» WHAT NEEDS TO BE DONE:
The line that contains "For every named target in this 1280×2534" and all lines following it to the end of the data below: set these down exactly, and nothing besides.

-.-.-

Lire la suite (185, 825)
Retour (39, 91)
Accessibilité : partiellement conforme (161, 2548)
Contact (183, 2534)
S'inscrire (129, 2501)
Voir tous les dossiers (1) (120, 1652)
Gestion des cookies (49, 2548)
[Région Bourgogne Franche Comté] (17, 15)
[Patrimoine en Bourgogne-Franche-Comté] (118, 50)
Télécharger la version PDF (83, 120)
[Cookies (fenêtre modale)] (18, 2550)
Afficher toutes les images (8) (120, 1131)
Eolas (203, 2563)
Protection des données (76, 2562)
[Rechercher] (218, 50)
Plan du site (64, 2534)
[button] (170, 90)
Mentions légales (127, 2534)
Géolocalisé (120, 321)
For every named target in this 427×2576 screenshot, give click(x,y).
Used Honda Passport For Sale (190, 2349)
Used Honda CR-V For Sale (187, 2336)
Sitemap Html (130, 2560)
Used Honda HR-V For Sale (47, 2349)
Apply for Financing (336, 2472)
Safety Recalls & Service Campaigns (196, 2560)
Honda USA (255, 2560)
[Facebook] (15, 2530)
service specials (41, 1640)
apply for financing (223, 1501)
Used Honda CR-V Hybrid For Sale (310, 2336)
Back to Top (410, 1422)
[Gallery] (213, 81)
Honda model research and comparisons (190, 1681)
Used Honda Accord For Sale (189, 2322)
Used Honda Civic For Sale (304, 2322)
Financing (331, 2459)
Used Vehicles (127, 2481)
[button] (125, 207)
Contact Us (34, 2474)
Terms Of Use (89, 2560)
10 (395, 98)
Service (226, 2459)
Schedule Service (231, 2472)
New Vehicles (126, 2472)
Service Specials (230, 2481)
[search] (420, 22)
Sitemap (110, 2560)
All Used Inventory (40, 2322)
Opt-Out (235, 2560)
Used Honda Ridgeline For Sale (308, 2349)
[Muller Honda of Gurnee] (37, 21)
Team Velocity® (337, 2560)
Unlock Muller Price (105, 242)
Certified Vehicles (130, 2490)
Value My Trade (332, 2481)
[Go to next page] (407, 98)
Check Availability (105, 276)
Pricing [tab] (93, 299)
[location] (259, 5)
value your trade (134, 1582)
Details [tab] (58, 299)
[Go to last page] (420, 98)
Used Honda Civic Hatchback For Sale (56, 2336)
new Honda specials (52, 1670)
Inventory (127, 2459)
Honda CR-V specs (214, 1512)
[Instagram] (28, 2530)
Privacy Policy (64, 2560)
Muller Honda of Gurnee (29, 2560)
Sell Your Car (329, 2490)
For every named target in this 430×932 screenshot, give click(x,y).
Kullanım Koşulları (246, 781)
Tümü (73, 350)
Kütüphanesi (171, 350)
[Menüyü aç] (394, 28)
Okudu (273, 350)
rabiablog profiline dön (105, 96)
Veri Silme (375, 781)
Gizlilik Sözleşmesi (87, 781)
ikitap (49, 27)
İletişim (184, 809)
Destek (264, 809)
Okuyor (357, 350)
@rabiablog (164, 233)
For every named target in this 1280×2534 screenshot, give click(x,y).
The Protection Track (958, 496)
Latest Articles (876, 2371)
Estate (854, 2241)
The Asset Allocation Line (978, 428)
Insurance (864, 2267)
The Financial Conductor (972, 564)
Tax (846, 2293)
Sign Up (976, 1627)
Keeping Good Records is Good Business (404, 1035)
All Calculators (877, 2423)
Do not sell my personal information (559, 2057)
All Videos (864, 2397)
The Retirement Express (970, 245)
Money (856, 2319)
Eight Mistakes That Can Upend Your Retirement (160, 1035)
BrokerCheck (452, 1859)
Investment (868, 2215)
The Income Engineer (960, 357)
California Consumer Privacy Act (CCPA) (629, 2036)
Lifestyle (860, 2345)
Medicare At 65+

-.-.-

» RESULT OF THE TASK:
For every named target in this 1280×2534 screenshot, give click(x,y).
The Protection Track (958, 496)
Latest Articles (876, 2371)
Estate (854, 2241)
The Asset Allocation Line (978, 428)
Insurance (864, 2267)
The Financial Conductor (972, 564)
Tax (846, 2293)
Sign Up (976, 1627)
Keeping Good Records is Good Business (404, 1035)
All Calculators (877, 2423)
Do not sell my personal information (559, 2057)
All Videos (864, 2397)
The Retirement Express (970, 245)
Money (856, 2319)
Eight Mistakes That Can Upend Your Retirement (160, 1035)
BrokerCheck (452, 1859)
Investment (868, 2215)
The Income Engineer (960, 357)
California Consumer Privacy Act (CCPA) (629, 2036)
Lifestyle (860, 2345)
Medicare At 65+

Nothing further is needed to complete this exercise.